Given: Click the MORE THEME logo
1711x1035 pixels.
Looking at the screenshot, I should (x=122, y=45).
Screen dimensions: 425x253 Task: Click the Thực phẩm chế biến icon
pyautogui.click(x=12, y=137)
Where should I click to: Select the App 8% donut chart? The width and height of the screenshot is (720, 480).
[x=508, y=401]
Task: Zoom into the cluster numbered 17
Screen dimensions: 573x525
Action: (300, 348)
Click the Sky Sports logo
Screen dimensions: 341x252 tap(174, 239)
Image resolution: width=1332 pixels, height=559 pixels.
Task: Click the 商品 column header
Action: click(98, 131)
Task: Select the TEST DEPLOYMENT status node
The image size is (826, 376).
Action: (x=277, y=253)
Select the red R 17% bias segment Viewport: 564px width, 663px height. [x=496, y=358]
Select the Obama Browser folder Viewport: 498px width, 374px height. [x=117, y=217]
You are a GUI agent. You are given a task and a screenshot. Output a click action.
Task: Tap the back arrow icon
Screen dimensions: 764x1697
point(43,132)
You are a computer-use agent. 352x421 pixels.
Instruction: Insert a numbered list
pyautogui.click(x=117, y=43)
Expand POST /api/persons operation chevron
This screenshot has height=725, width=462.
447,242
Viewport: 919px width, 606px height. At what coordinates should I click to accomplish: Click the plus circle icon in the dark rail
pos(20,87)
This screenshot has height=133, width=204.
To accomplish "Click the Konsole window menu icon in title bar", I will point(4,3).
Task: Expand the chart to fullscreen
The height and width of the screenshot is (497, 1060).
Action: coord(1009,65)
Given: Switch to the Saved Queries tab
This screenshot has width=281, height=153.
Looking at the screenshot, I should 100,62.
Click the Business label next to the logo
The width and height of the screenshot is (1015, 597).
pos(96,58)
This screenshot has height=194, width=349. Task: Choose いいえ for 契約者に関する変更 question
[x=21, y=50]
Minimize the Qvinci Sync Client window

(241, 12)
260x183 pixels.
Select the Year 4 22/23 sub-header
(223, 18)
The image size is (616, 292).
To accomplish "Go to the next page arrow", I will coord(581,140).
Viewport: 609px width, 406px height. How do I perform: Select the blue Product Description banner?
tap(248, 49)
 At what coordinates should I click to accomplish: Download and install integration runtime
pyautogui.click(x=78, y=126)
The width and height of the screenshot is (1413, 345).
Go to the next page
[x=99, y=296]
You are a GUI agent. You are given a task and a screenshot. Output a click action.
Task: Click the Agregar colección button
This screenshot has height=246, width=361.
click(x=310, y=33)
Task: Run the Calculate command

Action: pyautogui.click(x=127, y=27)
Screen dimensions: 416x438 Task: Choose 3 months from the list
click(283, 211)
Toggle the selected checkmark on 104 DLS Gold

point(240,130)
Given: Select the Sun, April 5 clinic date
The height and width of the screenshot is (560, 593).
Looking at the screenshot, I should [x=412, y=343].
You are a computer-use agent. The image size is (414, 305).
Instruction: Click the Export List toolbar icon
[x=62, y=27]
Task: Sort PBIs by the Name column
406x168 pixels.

Work required: Reproduce exactly the section above that begins at the line containing "Screen dimensions: 573x525" and ends at the line containing "Select the red", leaving out all other lines.

Your response:
Screen dimensions: 573x525
Action: (300, 348)
Click the Sky Sports logo
Screen dimensions: 341x252 tap(174, 239)
Image resolution: width=1332 pixels, height=559 pixels.
Task: Click the 商品 column header
Action: click(98, 131)
Task: Select the TEST DEPLOYMENT status node
The image size is (826, 376).
Action: (x=277, y=253)
Select the red R 17% bias segment Viewport: 564px width, 663px height. [x=496, y=358]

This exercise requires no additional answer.